**Input data:**
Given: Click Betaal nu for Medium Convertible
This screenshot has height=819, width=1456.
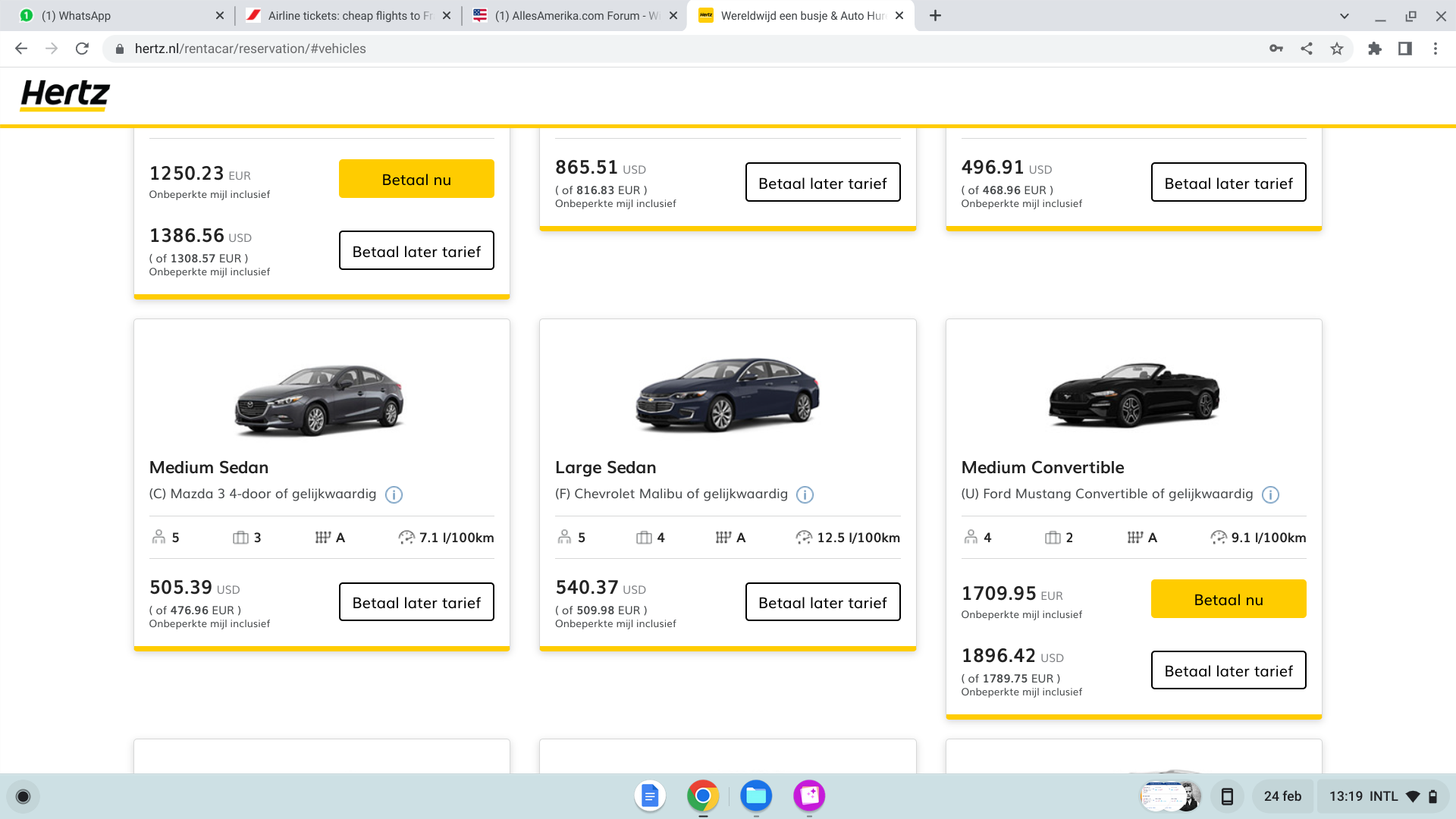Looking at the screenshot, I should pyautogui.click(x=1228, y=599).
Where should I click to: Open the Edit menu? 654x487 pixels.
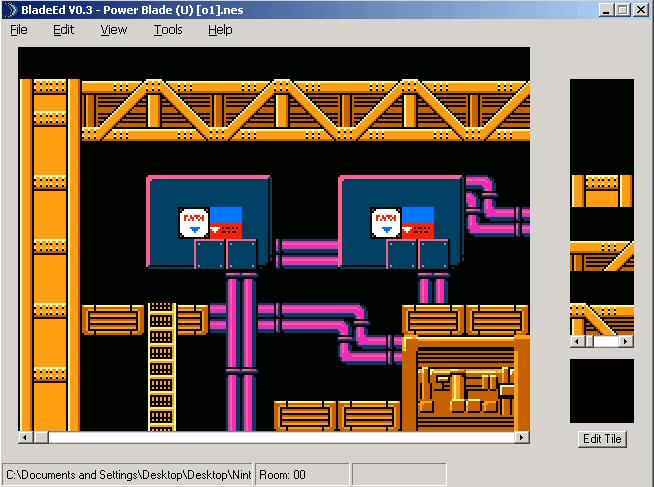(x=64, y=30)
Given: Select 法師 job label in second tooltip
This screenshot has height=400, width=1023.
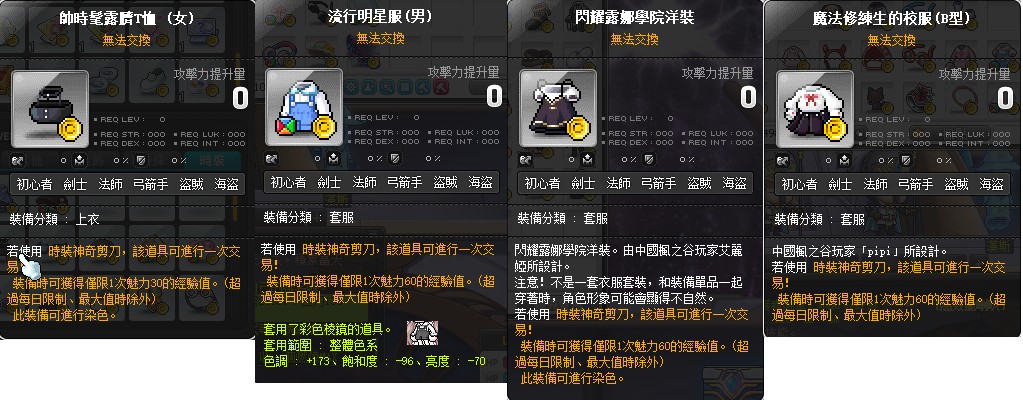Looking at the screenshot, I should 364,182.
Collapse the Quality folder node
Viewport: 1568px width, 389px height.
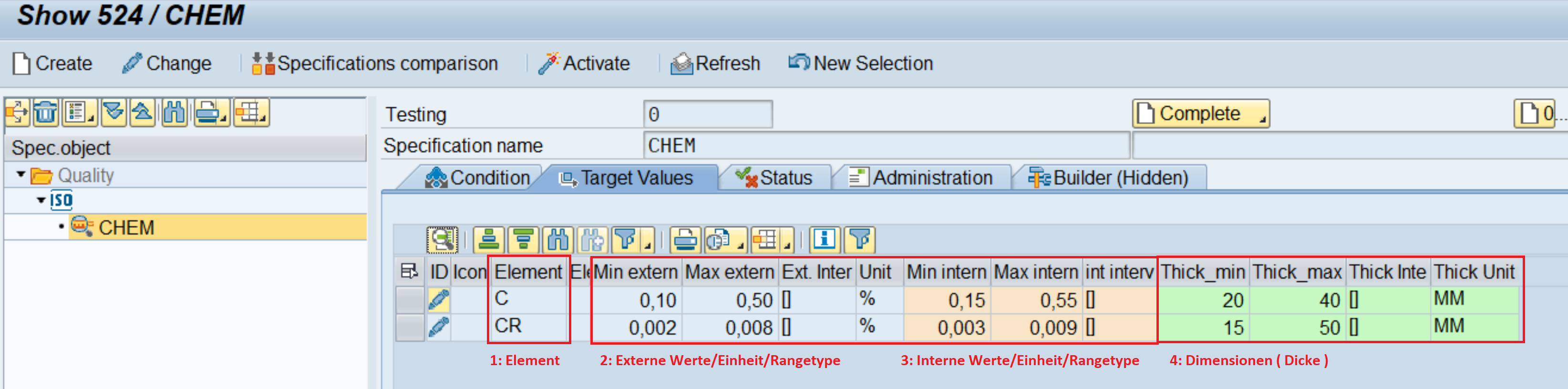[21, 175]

**Your objective:** Filter the listing above, keeping only the lines with "Given".

**Exercise response:**
Given: Click Betaal nu for Medium Convertible
Given: Select 法師 job label in second tooltip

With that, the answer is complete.